= Required work =
Please reproduce the records below word for word, beginning at the line that contains "I want to click" and continuing through the end of the records, with both ends included. Leave the pictures out.

= Exercise data =
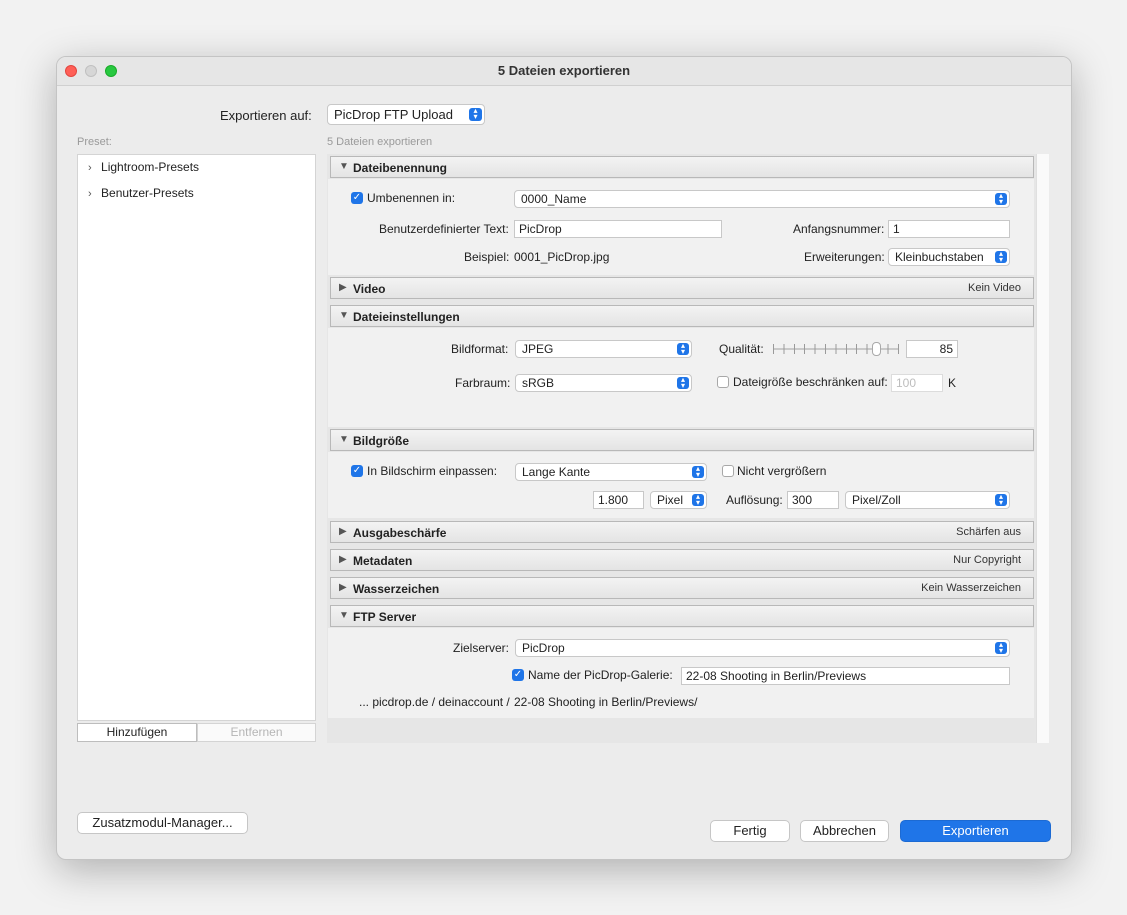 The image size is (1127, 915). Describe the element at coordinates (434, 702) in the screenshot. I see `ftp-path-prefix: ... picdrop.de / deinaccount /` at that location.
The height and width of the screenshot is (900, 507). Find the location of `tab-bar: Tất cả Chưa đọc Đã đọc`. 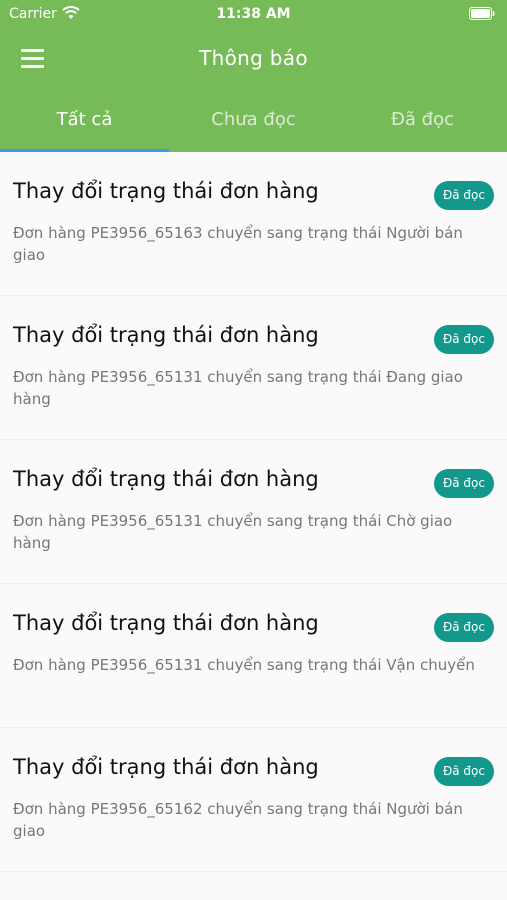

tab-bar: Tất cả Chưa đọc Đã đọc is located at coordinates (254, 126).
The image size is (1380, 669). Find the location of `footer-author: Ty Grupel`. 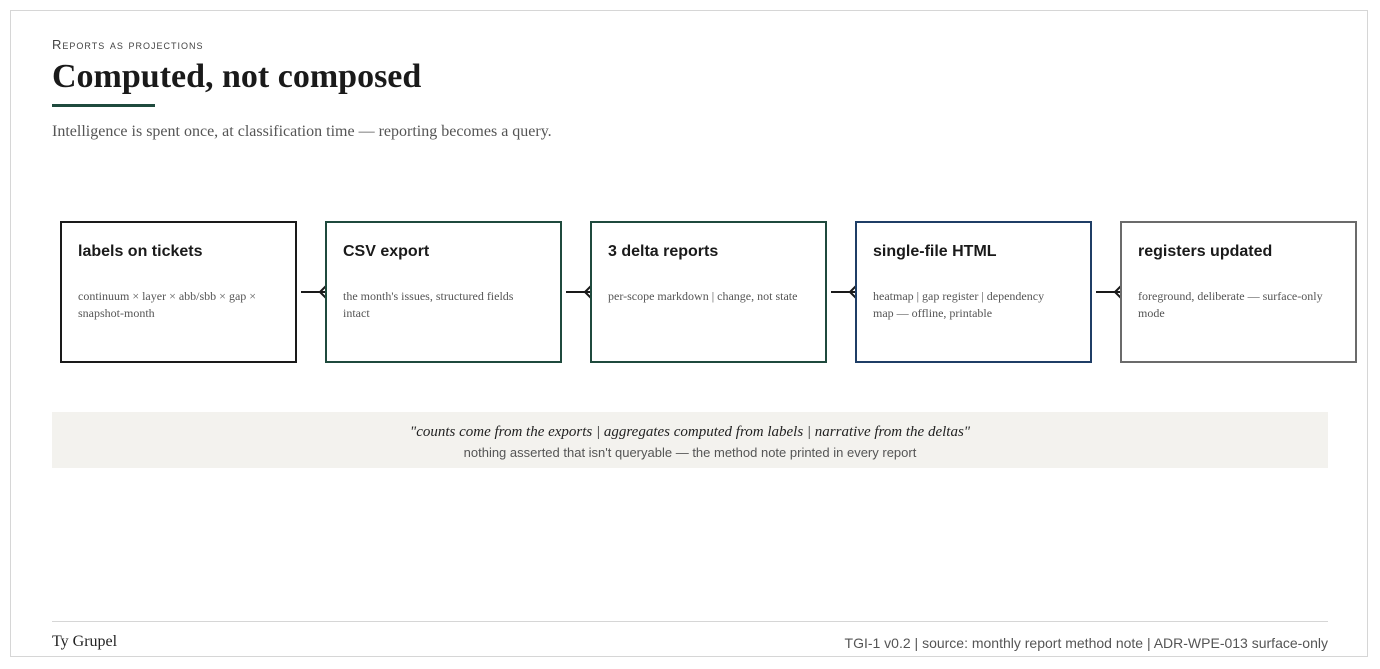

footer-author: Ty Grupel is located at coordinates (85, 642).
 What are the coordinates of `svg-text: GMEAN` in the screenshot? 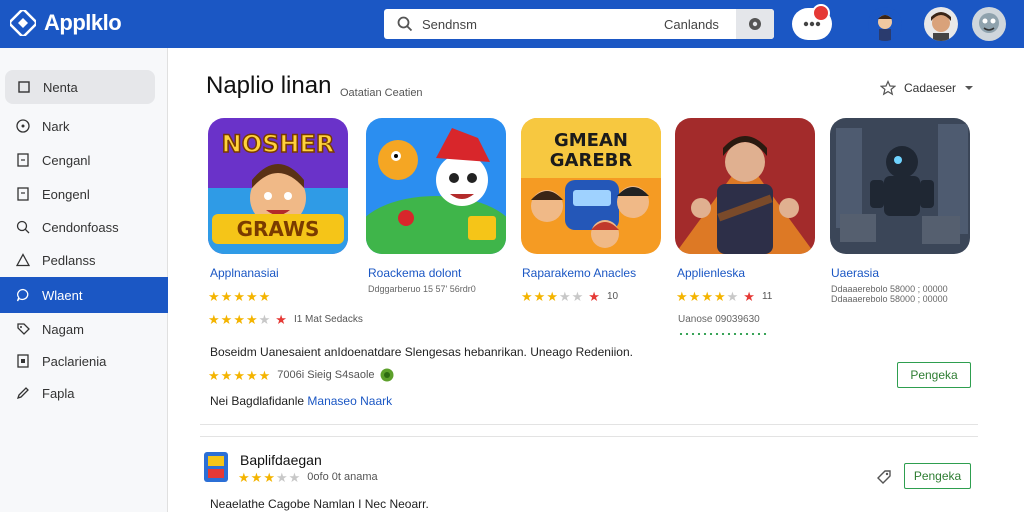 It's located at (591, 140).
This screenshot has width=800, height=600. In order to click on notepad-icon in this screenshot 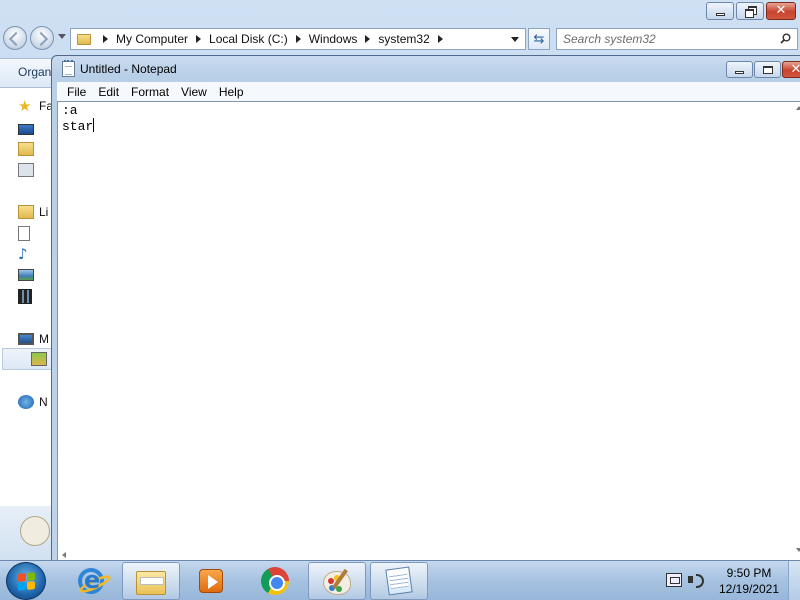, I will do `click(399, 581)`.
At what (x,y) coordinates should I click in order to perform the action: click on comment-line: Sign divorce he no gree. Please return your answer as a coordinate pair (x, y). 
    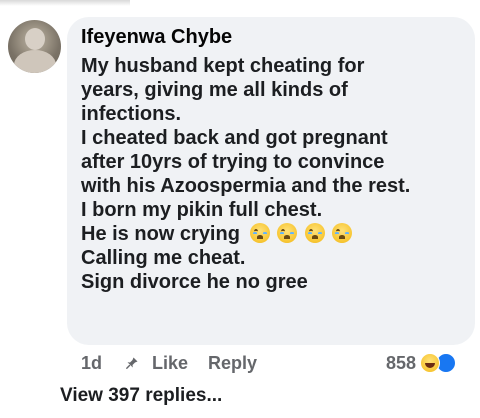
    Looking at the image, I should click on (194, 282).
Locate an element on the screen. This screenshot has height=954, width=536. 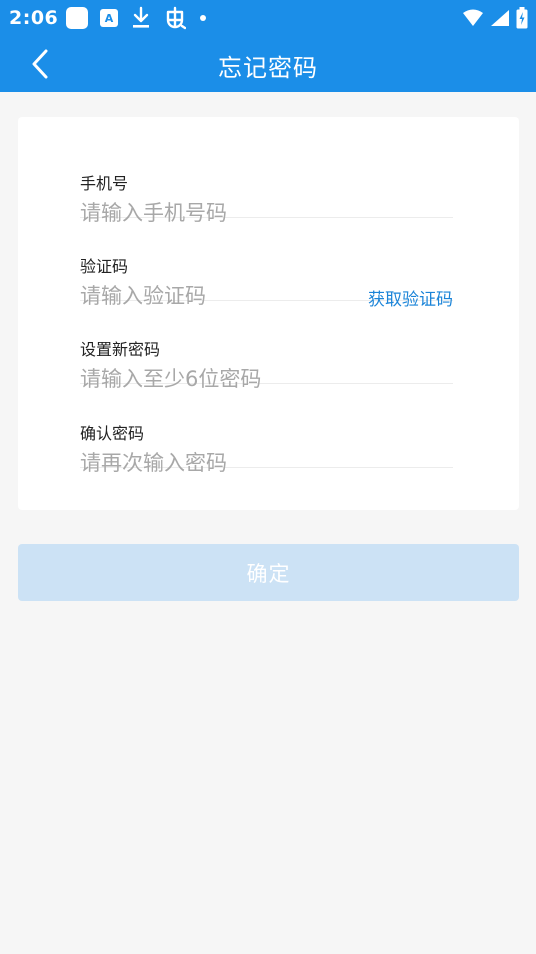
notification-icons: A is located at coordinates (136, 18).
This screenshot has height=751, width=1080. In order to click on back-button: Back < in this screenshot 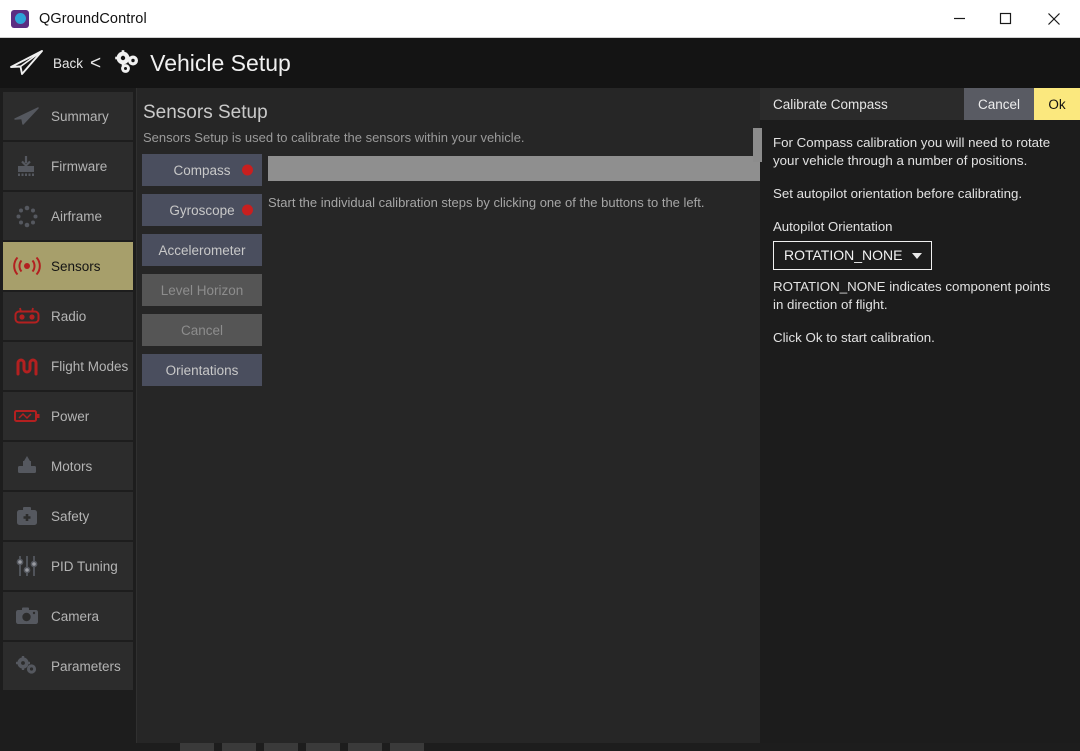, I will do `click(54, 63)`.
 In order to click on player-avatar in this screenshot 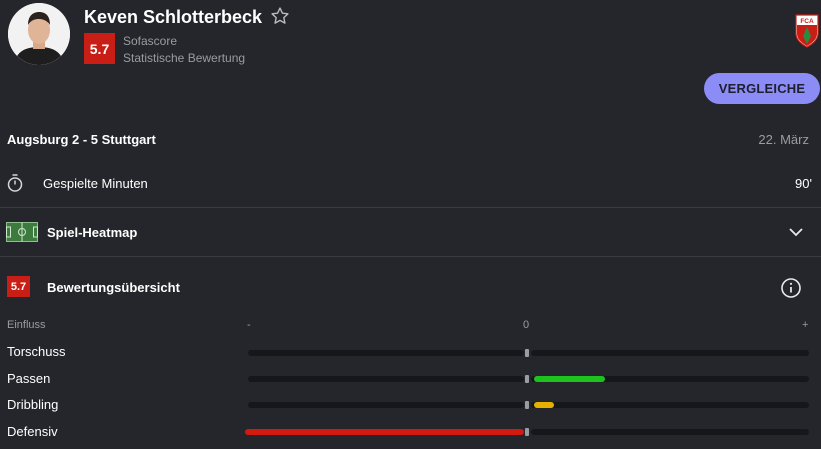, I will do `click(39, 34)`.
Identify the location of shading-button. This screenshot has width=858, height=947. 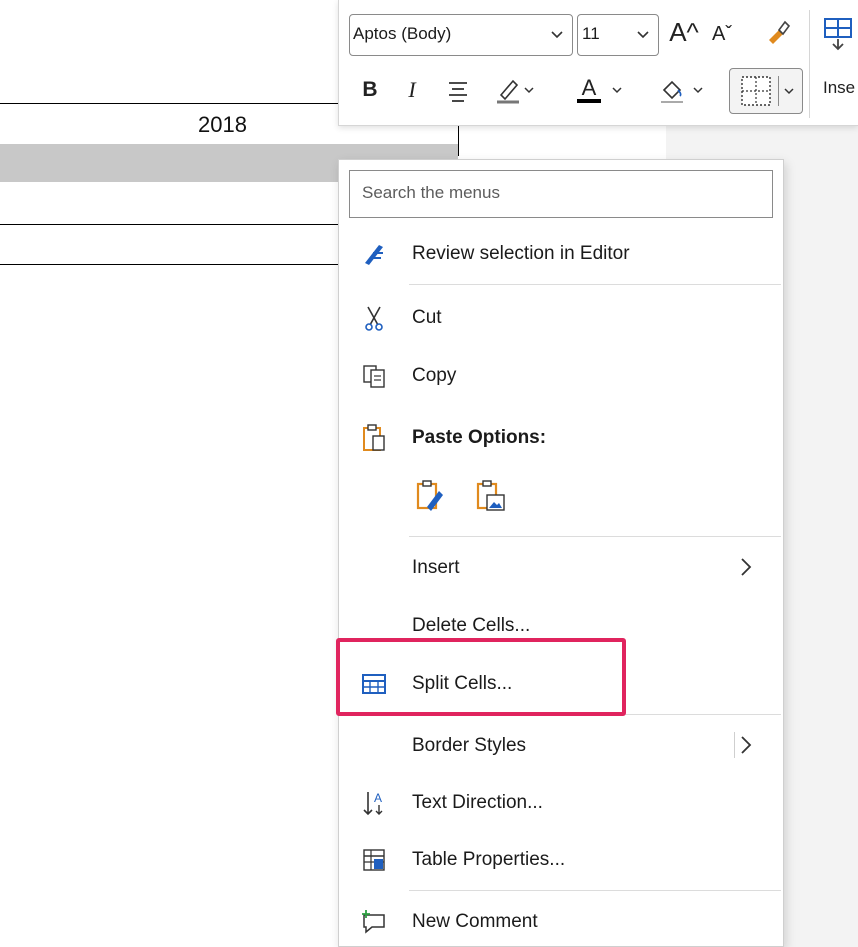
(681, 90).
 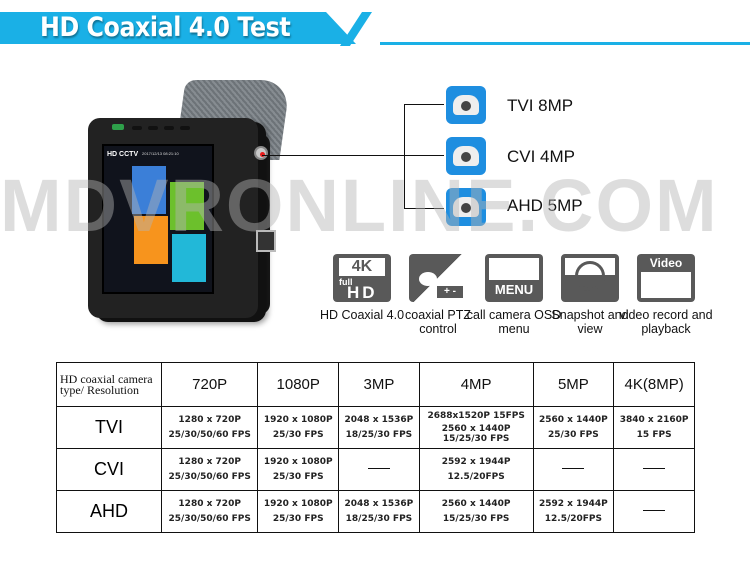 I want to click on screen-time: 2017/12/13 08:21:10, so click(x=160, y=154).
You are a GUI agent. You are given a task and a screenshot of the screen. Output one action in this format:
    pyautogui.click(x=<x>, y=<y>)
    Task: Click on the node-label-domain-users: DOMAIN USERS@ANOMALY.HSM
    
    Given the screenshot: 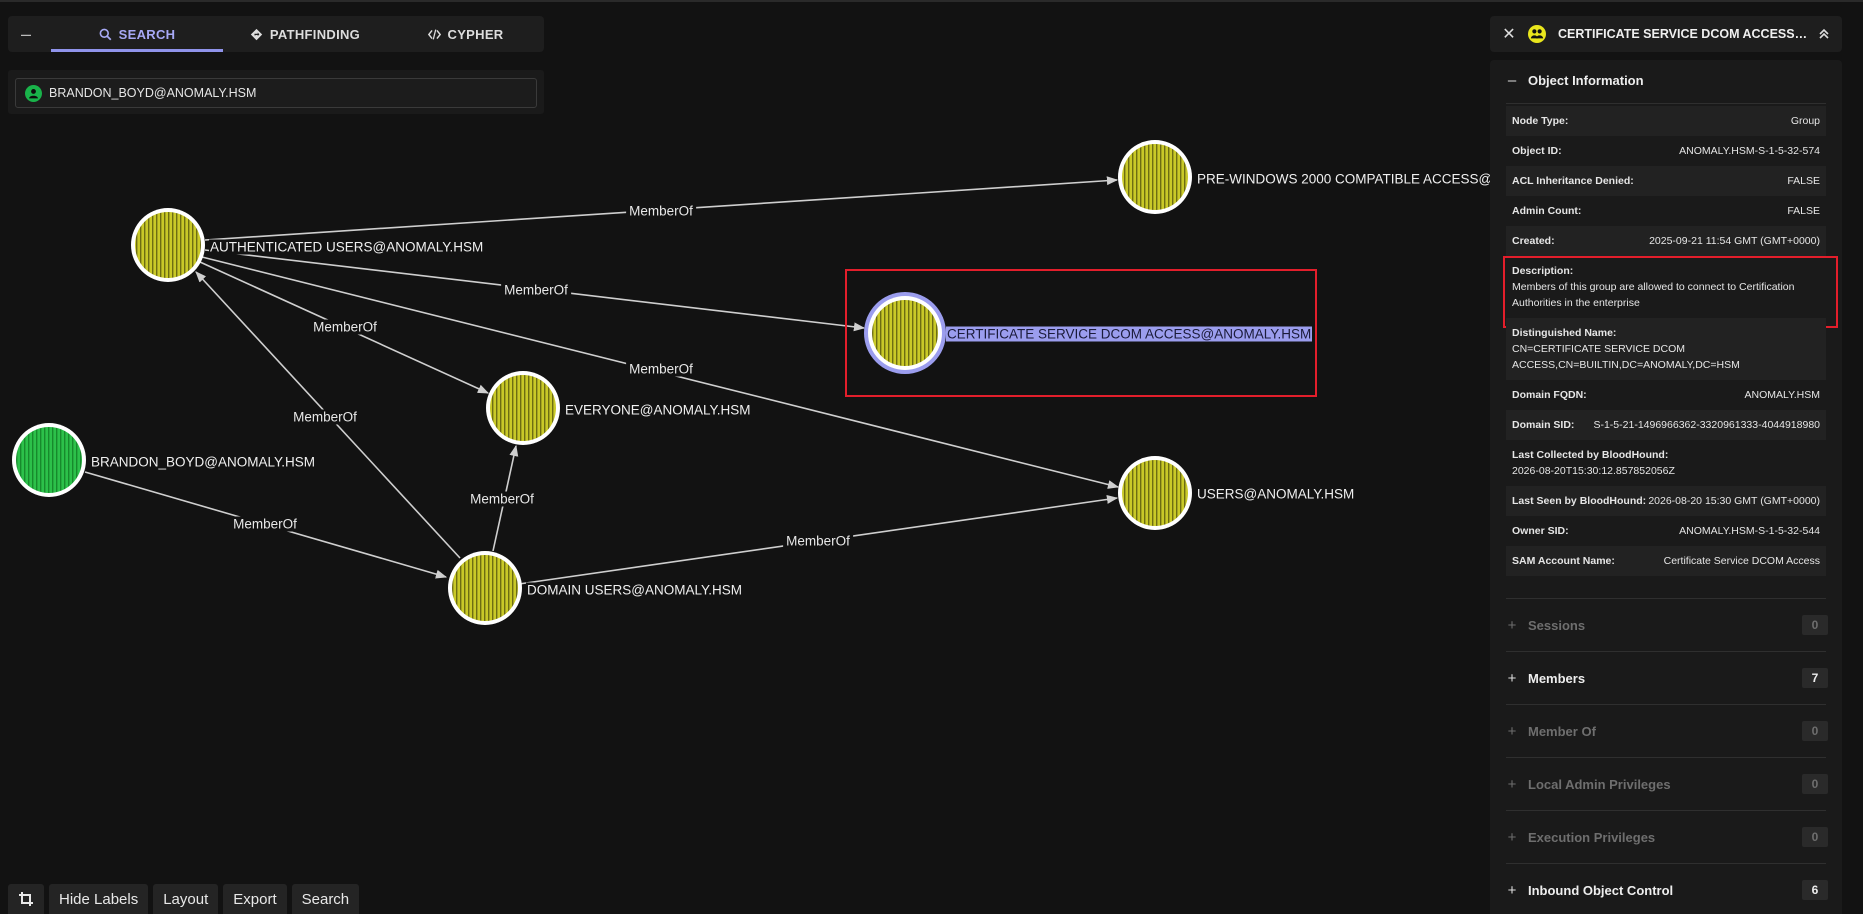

= Solution for this task =
  I want to click on screen-time: 2017/12/13 08:21:10, so click(x=160, y=154).
You are a GUI agent. You are given a task and a screenshot of the screen. Output one action in this format:
    pyautogui.click(x=<x>, y=<y>)
    Task: Click on the node-label-domain-users: DOMAIN USERS@ANOMALY.HSM
    
    Given the screenshot: 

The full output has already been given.